_Aim of the task:_
Below are entries. Copy exactly the lines running from the line that holds "Prom.ua (834, 1499)" to the line that holds "Our Staff members (106, 1272)", with both ends included.

_Stored data:_

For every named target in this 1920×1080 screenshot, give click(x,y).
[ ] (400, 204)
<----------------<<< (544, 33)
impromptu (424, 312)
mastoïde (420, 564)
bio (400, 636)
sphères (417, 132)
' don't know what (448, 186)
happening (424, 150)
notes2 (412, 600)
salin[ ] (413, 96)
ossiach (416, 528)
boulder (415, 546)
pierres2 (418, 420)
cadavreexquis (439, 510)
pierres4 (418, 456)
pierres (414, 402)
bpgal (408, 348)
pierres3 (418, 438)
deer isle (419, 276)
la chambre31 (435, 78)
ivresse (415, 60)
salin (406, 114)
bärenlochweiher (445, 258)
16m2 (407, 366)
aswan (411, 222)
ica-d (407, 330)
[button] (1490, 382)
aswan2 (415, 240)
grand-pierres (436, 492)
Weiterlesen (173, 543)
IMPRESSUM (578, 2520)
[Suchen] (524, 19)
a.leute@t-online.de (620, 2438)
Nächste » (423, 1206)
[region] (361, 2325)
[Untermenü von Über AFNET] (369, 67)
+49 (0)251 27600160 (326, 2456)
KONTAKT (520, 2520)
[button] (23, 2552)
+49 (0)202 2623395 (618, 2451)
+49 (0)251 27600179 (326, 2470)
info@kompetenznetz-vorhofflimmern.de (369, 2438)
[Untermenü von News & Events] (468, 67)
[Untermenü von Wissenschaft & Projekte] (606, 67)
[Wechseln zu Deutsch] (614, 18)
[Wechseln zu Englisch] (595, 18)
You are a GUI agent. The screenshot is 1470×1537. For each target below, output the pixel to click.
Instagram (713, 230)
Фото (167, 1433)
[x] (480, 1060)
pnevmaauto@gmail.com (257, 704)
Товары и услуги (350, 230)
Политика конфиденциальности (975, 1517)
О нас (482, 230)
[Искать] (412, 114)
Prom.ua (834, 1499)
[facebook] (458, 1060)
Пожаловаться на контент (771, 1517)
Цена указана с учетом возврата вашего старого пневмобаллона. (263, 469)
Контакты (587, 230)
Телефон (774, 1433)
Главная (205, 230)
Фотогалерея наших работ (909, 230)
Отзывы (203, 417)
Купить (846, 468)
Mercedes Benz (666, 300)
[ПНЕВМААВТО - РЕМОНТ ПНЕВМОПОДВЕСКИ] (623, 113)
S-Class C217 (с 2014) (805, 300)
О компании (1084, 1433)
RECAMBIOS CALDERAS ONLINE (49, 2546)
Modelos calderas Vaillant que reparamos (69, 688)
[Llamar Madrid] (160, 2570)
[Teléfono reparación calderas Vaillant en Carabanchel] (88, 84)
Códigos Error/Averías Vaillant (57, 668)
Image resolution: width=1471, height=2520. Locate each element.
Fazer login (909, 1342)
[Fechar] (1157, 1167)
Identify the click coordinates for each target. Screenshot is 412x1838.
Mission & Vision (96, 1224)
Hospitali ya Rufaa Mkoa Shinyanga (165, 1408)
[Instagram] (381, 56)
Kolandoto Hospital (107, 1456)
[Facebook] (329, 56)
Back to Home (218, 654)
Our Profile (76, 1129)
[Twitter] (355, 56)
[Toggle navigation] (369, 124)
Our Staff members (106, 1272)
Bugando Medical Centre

_Task result:_
Prom.ua (834, 1499)
[facebook] (458, 1060)
Пожаловаться на контент (771, 1517)
Цена указана с учетом возврата вашего старого пневмобаллона. (263, 469)
Контакты (587, 230)
Телефон (774, 1433)
Главная (205, 230)
Фотогалерея наших работ (909, 230)
Отзывы (203, 417)
Купить (846, 468)
Mercedes Benz (666, 300)
[ПНЕВМААВТО - РЕМОНТ ПНЕВМОПОДВЕСКИ] (623, 113)
S-Class C217 (с 2014) (805, 300)
О компании (1084, 1433)
RECAMBIOS CALDERAS ONLINE (49, 2546)
Modelos calderas Vaillant que reparamos (69, 688)
[Llamar Madrid] (160, 2570)
[Teléfono reparación calderas Vaillant en Carabanchel] (88, 84)
Códigos Error/Averías Vaillant (57, 668)
Image resolution: width=1471, height=2520. Locate each element.
Fazer login (909, 1342)
[Fechar] (1157, 1167)
Identify the click coordinates for each target. Screenshot is 412x1838.
Mission & Vision (96, 1224)
Hospitali ya Rufaa Mkoa Shinyanga (165, 1408)
[Instagram] (381, 56)
Kolandoto Hospital (107, 1456)
[Facebook] (329, 56)
Back to Home (218, 654)
Our Profile (76, 1129)
[Twitter] (355, 56)
[Toggle navigation] (369, 124)
Our Staff members (106, 1272)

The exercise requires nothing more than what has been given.